• [Given records]:
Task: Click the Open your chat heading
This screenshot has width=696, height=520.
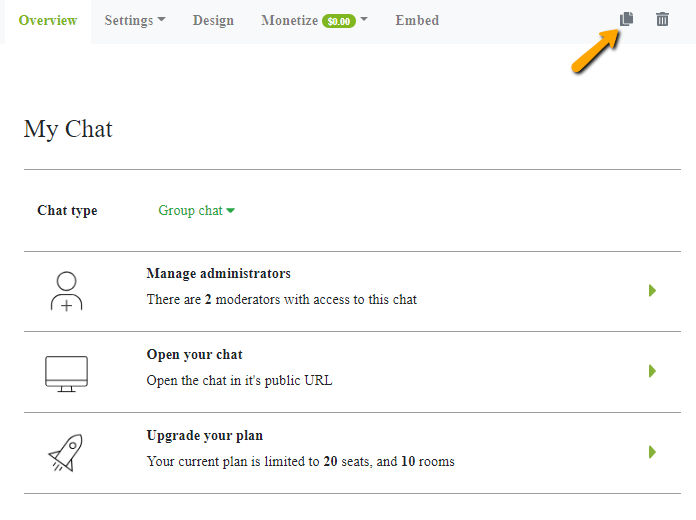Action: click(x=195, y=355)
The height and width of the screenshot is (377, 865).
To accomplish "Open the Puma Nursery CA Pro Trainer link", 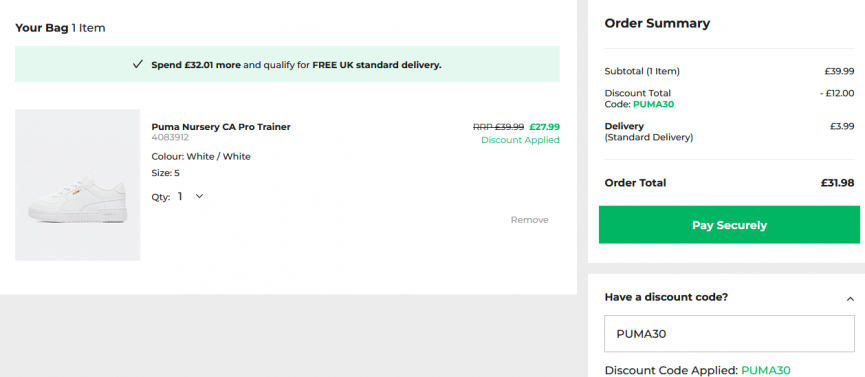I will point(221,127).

• [The exercise]: Please count the lines in the data above that contain the word "screenshot", and give only that number.

• [Written reply]: 2